__How to complete this task__
Please print each of the entries below exactly.
:::::
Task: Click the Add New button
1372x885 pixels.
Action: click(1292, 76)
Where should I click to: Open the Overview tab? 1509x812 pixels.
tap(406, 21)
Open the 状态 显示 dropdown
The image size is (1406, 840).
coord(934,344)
:::::
__Result of the exercise__
Task: Click the Add New button
1372x885 pixels.
Action: click(1292, 76)
Where should I click to: Open the Overview tab? 1509x812 pixels.
tap(406, 21)
Open the 状态 显示 dropdown
The image size is (1406, 840).
coord(934,344)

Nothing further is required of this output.